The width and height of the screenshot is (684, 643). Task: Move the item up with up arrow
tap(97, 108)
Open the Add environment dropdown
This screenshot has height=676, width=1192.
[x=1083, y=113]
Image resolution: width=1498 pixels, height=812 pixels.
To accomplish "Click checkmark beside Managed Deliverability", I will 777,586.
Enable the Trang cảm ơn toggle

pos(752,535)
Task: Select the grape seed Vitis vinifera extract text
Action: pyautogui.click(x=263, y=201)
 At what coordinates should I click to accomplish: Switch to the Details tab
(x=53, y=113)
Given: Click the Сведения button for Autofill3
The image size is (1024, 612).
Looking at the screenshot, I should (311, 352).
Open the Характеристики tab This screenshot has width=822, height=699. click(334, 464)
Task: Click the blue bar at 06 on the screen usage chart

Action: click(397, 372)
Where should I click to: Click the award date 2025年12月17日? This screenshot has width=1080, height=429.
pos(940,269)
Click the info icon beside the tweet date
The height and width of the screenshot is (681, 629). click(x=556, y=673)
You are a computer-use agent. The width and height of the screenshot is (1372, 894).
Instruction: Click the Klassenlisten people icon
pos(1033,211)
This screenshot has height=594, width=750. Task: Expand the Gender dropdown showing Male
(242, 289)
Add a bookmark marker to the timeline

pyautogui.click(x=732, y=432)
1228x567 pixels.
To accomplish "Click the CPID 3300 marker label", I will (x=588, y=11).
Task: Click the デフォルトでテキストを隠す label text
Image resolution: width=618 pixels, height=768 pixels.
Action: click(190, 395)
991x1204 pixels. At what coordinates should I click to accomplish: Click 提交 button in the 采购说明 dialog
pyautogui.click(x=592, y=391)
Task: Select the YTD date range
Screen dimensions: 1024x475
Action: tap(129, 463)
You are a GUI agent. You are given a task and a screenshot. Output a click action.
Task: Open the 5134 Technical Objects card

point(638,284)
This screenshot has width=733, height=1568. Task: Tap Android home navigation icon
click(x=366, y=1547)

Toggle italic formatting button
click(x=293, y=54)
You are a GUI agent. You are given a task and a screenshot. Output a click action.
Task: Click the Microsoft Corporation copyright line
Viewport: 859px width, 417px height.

● **Task goal**
The listing above should be repeated in its entirety, unchanged.

● **Response area**
The width and height of the screenshot is (684, 643). Task: Move the item up with up arrow
tap(97, 108)
Open the Add environment dropdown
This screenshot has height=676, width=1192.
[x=1083, y=113]
Image resolution: width=1498 pixels, height=812 pixels.
To accomplish "Click checkmark beside Managed Deliverability", I will 777,586.
Enable the Trang cảm ơn toggle

pos(752,535)
Task: Select the grape seed Vitis vinifera extract text
Action: pyautogui.click(x=263, y=201)
 At what coordinates should I click to accomplish: Switch to the Details tab
(x=53, y=113)
Given: Click the Сведения button for Autofill3
The image size is (1024, 612).
Looking at the screenshot, I should (311, 352).
Open the Характеристики tab This screenshot has width=822, height=699. click(334, 464)
Task: Click the blue bar at 06 on the screen usage chart

Action: click(397, 372)
Where should I click to: Click the award date 2025年12月17日? This screenshot has width=1080, height=429.
pos(940,269)
Click the info icon beside the tweet date
The height and width of the screenshot is (681, 629). click(x=556, y=673)
You are a computer-use agent. The width and height of the screenshot is (1372, 894).
Instruction: Click the Klassenlisten people icon
pos(1033,211)
This screenshot has height=594, width=750. Task: Expand the Gender dropdown showing Male
(242, 289)
Add a bookmark marker to the timeline

pyautogui.click(x=732, y=432)
1228x567 pixels.
To accomplish "Click the CPID 3300 marker label", I will (x=588, y=11).
Task: Click the デフォルトでテキストを隠す label text
Image resolution: width=618 pixels, height=768 pixels.
Action: click(190, 395)
991x1204 pixels. At what coordinates should I click to accomplish: Click 提交 button in the 采购说明 dialog
pyautogui.click(x=592, y=391)
Task: Select the YTD date range
Screen dimensions: 1024x475
Action: tap(129, 463)
You are a GUI agent. You are given a task and a screenshot. Output a click action.
Task: Open the 5134 Technical Objects card

point(638,284)
This screenshot has width=733, height=1568. Task: Tap Android home navigation icon
click(x=366, y=1547)

Toggle italic formatting button
click(x=293, y=54)
You are a GUI agent. You are given a task and a screenshot. Output a click action.
Task: Click the Microsoft Corporation copyright line
Viewport: 859px width, 417px height.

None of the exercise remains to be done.